Overlooked role of CO3·- reactivity with different dissociation forms of organic micropollutants in degradation kinetics modeling: A case study of fluoxetine degradation in a UV/peroxymonosulfate system.

Abstract

Selective oxidizing agent carbonate radical (CO₃^•-) is an important secondary radical in radical-based advanced oxidation technology for wastewater treatment. However, the role of CO₃^•- in removing ionizable organic micropollutants (OMs) under environmentally relevant conditions remains unclear. Herein we investigated CO₃^•- effect on degradation kinetics of fluoxetine in UV/peroxymonosulfate (PMS) system based on a built radical model considering CO₃^•- reactivity differences with its different dissociation forms. Results revealed that the model, which incorporated CO₃^•- selective reactivity (with determined second-order rate constants, k_src,CO3·-, of 7.33 ×10⁶ and 2.56 ×10⁸ M^-1s^-1 for cationic and neutral fluoxetine, respectively) provided significantly more accurate predictions of fluoxetine degradation rates (k).
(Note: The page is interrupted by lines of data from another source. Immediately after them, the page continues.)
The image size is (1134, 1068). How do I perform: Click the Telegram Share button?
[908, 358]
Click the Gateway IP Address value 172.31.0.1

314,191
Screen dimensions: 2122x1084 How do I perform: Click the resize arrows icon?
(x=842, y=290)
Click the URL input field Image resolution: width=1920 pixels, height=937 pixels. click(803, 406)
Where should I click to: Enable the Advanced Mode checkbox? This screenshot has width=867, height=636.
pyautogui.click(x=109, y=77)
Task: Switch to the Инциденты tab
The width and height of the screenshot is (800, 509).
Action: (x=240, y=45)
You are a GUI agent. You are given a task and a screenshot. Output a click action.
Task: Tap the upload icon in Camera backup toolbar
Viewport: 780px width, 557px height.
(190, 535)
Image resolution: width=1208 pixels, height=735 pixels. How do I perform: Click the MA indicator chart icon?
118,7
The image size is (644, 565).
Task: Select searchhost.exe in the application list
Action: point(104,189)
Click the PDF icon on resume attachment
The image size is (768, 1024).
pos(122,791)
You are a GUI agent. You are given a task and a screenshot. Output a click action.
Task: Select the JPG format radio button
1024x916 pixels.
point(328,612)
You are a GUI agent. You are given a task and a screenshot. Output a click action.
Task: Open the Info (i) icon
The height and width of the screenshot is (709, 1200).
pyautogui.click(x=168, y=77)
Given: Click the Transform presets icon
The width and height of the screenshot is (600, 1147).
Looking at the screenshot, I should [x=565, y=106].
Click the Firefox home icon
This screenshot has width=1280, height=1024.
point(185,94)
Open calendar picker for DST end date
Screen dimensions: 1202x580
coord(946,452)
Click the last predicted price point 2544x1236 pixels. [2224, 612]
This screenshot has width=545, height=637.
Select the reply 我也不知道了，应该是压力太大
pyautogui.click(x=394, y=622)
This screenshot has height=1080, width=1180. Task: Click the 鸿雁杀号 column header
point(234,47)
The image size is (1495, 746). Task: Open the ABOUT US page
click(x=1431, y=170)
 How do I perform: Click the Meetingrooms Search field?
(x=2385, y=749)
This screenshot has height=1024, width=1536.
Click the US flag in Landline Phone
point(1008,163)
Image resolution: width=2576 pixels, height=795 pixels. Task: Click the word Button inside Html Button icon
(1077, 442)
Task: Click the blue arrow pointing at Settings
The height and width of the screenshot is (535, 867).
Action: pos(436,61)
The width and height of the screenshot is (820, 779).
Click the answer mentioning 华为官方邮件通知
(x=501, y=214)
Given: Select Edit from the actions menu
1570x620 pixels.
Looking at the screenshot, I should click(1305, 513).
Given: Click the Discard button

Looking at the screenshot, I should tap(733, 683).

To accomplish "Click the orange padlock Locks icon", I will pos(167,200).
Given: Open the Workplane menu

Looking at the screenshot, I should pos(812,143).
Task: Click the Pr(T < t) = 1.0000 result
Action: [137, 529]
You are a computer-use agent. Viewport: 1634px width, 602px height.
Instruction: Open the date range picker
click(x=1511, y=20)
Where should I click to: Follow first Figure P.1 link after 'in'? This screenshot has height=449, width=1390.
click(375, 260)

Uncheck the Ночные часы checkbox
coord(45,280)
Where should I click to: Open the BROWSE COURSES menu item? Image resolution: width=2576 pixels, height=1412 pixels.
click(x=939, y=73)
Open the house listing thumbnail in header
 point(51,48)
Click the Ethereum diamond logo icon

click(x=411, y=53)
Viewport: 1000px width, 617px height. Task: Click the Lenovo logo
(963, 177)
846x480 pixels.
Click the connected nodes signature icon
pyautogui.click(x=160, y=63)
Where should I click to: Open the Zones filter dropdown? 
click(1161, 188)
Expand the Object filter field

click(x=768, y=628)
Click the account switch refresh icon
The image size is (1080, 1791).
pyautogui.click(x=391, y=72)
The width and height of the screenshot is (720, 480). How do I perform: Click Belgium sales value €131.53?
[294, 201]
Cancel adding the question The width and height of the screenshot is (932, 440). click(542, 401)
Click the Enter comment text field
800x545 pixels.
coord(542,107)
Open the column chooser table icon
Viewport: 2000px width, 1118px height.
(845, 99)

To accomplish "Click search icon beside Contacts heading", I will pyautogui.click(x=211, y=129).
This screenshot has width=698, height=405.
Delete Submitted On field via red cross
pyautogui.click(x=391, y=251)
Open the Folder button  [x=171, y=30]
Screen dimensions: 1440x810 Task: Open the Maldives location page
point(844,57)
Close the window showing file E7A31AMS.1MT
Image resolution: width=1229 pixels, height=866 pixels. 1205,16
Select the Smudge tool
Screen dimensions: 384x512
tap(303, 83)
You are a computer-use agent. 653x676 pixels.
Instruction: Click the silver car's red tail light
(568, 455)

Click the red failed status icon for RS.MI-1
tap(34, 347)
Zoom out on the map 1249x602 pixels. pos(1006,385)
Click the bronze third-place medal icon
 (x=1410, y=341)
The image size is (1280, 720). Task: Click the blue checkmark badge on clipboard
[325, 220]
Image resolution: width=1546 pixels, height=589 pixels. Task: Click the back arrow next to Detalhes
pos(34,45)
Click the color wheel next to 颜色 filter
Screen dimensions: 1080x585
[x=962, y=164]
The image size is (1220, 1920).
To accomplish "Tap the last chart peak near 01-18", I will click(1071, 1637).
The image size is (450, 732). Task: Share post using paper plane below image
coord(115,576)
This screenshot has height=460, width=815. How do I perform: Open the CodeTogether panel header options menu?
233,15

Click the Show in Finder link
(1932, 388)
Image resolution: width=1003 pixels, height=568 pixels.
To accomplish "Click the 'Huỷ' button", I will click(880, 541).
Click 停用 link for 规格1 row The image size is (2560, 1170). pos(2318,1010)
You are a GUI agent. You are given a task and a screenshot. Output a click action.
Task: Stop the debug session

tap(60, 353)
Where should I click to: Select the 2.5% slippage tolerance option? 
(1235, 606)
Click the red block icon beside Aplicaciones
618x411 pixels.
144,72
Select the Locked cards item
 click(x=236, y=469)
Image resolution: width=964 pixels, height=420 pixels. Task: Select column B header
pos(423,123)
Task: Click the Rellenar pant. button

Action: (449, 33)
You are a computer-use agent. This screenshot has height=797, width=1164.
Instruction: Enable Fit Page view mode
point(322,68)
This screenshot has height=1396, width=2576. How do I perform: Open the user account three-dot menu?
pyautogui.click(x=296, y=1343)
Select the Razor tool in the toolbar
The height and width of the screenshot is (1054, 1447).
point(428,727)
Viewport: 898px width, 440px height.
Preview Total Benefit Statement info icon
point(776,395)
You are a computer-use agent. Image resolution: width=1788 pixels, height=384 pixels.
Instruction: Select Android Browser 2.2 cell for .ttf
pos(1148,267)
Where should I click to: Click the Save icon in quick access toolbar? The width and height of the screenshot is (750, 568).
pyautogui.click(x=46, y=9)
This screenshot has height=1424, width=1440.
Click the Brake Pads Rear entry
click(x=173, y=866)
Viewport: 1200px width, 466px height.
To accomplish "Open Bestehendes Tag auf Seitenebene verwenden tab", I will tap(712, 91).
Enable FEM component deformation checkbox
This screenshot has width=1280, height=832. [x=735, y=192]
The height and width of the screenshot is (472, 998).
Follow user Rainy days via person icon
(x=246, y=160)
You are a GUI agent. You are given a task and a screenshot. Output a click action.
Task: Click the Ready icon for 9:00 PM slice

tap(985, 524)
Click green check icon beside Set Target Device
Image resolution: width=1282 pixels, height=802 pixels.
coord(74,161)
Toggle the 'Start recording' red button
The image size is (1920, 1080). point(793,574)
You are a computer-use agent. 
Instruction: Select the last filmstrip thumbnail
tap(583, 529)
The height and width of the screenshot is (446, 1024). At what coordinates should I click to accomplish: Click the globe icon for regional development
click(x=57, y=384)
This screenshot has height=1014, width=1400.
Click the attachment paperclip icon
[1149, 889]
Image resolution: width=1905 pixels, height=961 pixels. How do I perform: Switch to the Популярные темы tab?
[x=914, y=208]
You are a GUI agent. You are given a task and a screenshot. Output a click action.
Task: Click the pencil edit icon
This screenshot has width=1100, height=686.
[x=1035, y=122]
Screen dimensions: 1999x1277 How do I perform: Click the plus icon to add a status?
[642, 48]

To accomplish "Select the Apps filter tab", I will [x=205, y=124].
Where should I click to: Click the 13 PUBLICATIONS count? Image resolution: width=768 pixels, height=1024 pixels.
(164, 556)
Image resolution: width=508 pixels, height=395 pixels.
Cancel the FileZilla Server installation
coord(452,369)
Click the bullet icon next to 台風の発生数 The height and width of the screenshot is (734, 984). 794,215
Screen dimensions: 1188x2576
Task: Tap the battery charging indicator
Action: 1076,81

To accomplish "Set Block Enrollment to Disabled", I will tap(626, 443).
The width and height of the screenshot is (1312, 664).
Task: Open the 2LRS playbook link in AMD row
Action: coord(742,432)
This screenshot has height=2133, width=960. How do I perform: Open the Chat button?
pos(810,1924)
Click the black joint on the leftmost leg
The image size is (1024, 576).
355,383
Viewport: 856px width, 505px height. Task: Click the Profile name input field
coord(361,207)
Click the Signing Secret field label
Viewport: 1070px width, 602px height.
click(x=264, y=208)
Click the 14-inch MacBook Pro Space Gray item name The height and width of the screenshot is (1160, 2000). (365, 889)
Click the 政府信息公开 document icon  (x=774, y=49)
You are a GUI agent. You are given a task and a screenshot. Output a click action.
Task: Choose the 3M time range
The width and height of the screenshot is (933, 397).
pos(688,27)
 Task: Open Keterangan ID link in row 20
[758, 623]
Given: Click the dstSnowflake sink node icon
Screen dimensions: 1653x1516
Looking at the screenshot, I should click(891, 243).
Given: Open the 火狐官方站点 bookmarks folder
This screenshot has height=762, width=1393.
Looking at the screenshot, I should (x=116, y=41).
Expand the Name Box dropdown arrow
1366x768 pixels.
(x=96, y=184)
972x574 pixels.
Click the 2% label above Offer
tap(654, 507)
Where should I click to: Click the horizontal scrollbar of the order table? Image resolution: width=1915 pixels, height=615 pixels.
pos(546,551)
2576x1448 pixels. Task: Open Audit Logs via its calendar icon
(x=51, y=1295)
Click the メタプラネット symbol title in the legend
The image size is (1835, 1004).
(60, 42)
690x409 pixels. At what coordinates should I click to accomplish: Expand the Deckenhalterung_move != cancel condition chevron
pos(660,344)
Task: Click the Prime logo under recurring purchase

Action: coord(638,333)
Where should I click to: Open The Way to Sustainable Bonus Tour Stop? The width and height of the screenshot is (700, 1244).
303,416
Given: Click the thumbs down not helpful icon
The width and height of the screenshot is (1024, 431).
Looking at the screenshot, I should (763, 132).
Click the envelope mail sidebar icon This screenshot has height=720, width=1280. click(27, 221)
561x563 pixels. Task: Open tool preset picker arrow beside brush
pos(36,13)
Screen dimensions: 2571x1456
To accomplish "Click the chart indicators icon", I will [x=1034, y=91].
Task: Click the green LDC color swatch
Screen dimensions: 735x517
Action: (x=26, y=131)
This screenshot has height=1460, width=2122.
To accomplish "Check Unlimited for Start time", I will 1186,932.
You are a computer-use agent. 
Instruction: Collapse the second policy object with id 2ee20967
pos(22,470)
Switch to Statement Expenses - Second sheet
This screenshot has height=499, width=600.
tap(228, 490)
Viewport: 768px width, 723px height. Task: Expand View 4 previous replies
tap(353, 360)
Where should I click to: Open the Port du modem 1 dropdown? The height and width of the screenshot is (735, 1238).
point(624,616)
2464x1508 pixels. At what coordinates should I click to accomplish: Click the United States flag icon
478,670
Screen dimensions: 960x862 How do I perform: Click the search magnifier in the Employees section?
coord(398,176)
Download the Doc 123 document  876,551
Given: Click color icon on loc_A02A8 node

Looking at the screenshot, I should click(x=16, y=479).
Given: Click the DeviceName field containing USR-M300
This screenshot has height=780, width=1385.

A good linear correlation was observed between k_src,CO3·- from experiments and literatures for 24 ionizable OMs and their molecular orbital energy gaps and oxidation potentials, suggesting the possible electron transfer reaction mechanism. Cl^- slightly reduced the degradation rates of fluoxetine owing to rapid transformation of Cl^• with HCO₃^- into CO₃^•-, which partially compensated for the quenching effects of Cl^- on HO^• and SO₄^•-. Dissolved organic matter significantly quenched reactive radicals. The constructed kinetic model successfully predicted fluoxetine degradation rates in real waters, with CO₃^•- being the dominant contributor (∼90 %) to this degradation process.